A link between mitochondrial gene expression and life stage morphologies in Trypanosoma cruzi

The protozoan Trypanosoma cruzi has a complicated dual‐host life cycle, and starvation can trigger transition from the replicating insect stage to the mammalian‐infectious nonreplicating insect stage (epimastigote to trypomastigote differentiation). Abundance of some mature RNAs derived from its mitochondrial genome increase during culture starvation of T. cruzi for unknown reasons. Here, we examine T. cruzi mitochondrial gene expression in the mammalian intracellular replicating life stage (amastigote), and uncover implications of starvation‐induced changes in gene expression. Mitochondrial RNA levels in general were found to be lowest in actively replicating amastigotes. We discovered that mitochondrial respiration decreases during starvation in insect stage cells, despite the previously observed increases in mitochondrial mRNAs encoding electron transport chain (ETC) components. Surprisingly, T. cruzi epimastigotes in replete medium grow at normal rates when we genetically compromised their ability to perform insertion/deletion editing and thereby generate mature forms of some mitochondrial mRNAs.

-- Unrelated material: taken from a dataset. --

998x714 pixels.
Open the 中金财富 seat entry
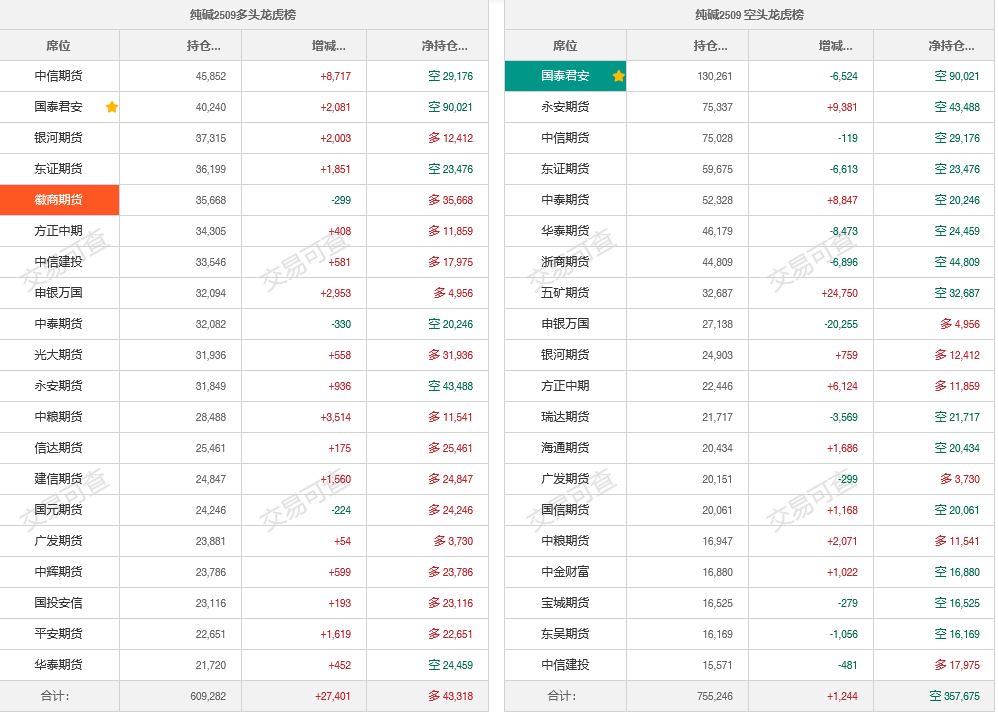tap(566, 572)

However, these cells, when starved, were impeded in the epimastigote to trypomastigote transition. Further, they experience a short‐flagella phenotype that may also be linked to differentiation. We hypothesize a scenario where levels of mature RNA species or editing in the single T. cruzi mitochondrion are linked to differentiation by a yet‐unknown signaling mechanism. The causative agent of Chagas disease, Trypanosoma cruzi, undergoes many morphological and physiological changes as it cycles between its insect vector and mammalian hosts. T. cruzi life stage alterations include changes to expression of its mitochondrial genome. In this study, we pursue possible functional consequences of these alterations of mitochondrial gene expression.